WHAT YOU SHOULD DO: Word for word, restate the lines of the listing below from the line with "The image size" through the line with "Image resolution: width=603", and do not include the pictures.

SOURCE RECORDS:
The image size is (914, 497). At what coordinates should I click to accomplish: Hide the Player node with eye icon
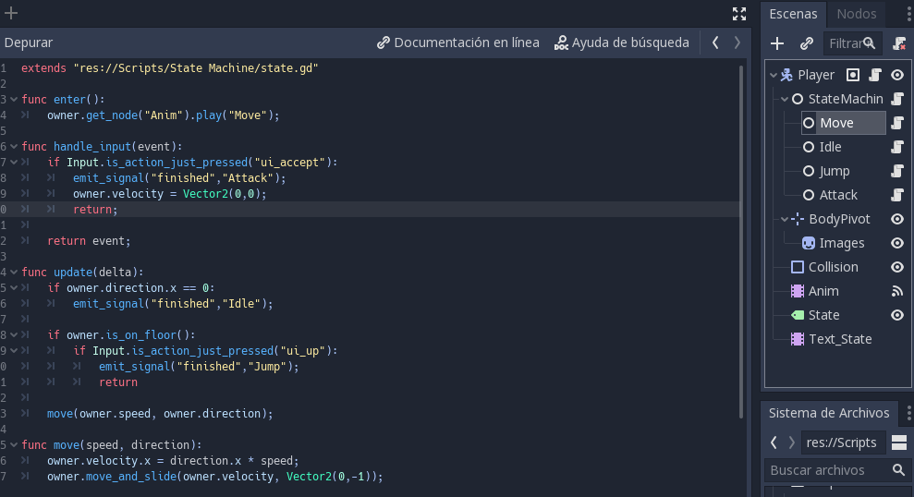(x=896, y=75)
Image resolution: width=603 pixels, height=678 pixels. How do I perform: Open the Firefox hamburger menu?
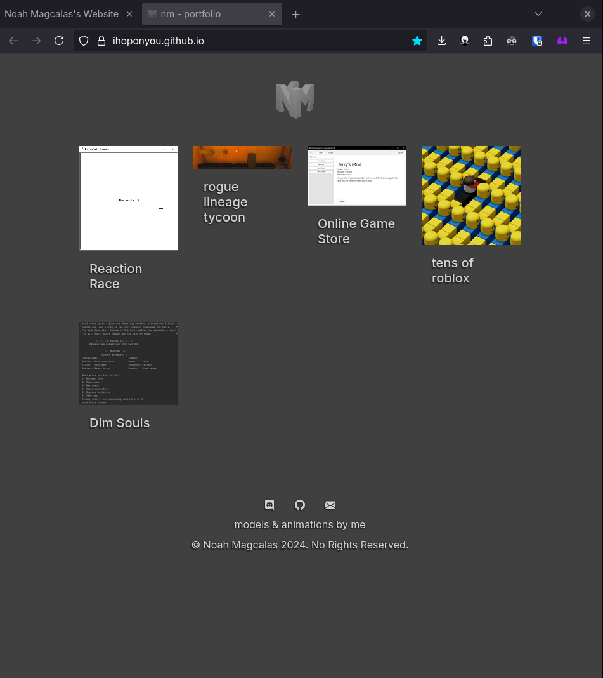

--

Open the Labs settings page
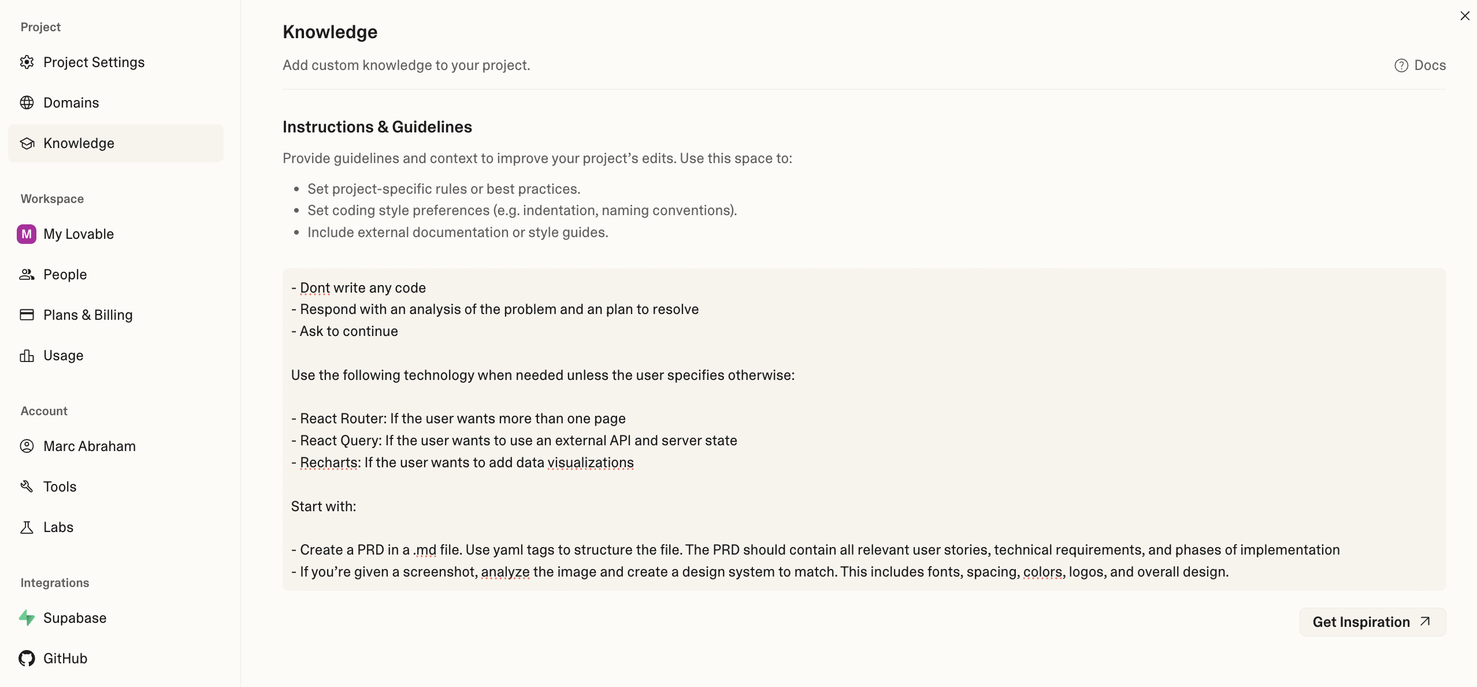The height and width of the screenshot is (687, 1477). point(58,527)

ANSWER TO THIS PROBLEM:
The image size is (914, 497). At what coordinates should I click to accomplish: Hide the Player node with eye icon
(x=896, y=75)
Image resolution: width=603 pixels, height=678 pixels. How do I perform: Open the Firefox hamburger menu?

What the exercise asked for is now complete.